This project uses User Secrets for local development configuration, following .NET best practices.

What are User Secrets?

User Secrets is a .NET feature that stores sensitive configuration data outside your project directory:

  • Location: ~/.microsoft/usersecrets/<UserSecretsId>/secrets.json
  • Never committed to git
  • Automatically loaded in Development environment
  • Per-developer configuration

Quick Start

1. Run the SQL Server setup script:

./setup.sh

The script will automatically configure your connection string in User Secrets.

2. Manual Configuration (if needed):

# Set connection string
dotnet user-secrets set "ConnectionStrings:DefaultConnection" \
  "Server=localhost,1433;Database=DotNetWebAppDb;User Id=sa;Password=YourPassword;TrustServerCertificate=True;"

# List all secrets
dotnet user-secrets list

# Remove a secret
dotnet user-secrets remove "ConnectionStrings:DefaultConnection"

# Clear all secrets
dotnet user-secrets clear

How It Works

  1. DotNetWebApp.csproj contains a <UserSecretsId> - this identifies your secrets store
  2. appsettings.json has the production connection string (or placeholder)
  3. appsettings.Development.json has development-specific settings (no secrets)
  4. User Secrets override both files in Development environment with your local secrets

Configuration Hierarchy

.NET loads configuration in this order (later sources override earlier ones):

  1. appsettings.json
  2. appsettings.{Environment}.json
  3. User Secrets (Development environment only)
  4. Environment variables
  5. Command-line arguments

Why User Secrets?

Secure: Secrets never appear in your project directory or git ✅ Convenient: Automatically loaded in Development environment ✅ Standard: Official .NET approach for local development ✅ Per-developer: Each team member has their own configuration

Alternative: Environment Variables

You can also use environment variables:

export ConnectionStrings__DefaultConnection="Server=localhost,1433;Database=DotNetWebAppDb;User Id=sa;Password=YourPassword;TrustServerCertificate=True;"

Note the double underscore __ to represent the nested ConnectionStrings:DefaultConnection key.

Alternative: direnv (.envrc / .env.local)

.NET does not load .env files automatically.
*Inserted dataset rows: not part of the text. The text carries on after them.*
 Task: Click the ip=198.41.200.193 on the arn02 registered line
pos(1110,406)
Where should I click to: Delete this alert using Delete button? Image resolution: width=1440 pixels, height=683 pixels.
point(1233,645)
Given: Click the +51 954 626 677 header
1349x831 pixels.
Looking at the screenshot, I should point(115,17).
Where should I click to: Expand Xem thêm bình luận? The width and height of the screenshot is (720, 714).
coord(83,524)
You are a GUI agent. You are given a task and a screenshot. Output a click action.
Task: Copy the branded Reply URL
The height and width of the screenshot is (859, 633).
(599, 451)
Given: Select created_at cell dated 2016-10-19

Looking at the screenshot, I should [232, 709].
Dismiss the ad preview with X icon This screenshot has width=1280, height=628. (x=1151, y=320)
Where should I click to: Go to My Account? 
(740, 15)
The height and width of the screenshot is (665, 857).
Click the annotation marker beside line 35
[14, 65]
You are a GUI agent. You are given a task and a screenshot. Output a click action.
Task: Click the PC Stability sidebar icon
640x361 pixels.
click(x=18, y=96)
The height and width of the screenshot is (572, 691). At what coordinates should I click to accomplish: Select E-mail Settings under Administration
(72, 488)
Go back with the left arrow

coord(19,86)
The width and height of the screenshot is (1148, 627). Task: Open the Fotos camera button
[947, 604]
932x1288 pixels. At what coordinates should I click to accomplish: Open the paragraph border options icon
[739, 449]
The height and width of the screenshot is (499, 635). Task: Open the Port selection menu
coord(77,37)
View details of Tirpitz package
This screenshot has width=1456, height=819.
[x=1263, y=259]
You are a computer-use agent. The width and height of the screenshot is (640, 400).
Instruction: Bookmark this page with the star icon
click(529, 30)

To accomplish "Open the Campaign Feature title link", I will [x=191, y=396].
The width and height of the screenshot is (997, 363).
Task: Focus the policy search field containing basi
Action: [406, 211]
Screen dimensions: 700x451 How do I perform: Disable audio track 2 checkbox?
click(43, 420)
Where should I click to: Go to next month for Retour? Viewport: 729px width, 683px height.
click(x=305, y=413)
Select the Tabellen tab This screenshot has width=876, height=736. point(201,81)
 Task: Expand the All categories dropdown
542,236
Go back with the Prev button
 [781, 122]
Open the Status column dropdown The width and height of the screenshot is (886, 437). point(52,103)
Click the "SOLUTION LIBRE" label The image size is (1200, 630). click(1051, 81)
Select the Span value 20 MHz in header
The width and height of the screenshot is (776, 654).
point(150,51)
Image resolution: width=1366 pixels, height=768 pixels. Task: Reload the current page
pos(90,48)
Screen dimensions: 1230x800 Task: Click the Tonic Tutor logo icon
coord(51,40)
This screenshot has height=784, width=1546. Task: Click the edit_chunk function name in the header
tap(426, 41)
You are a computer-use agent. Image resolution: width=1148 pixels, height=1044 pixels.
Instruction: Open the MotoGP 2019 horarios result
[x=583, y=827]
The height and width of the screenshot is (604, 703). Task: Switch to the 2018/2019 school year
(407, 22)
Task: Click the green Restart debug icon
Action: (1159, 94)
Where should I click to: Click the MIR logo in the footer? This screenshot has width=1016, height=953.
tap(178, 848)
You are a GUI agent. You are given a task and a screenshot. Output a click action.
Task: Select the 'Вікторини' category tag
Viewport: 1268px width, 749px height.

If you use direnv, make sure your .envrc exports the connection string (you can source .env.local if you prefer):

export ConnectionStrings__DefaultConnection="Server=localhost,1433;Database=DotNetWebAppDb;User Id=sa;Password=YourPassword;TrustServerCertificate=True;"

Then run:

direnv allow

Production Deployment

For production, use:

  • Azure: App Service Configuration or Key Vault
  • AWS: Systems Manager Parameter Store or Secrets Manager
  • Docker: Environment variables or secrets management
  • Kubernetes: Secrets or ConfigMaps

User Secrets are only for local development and are not deployed with your application.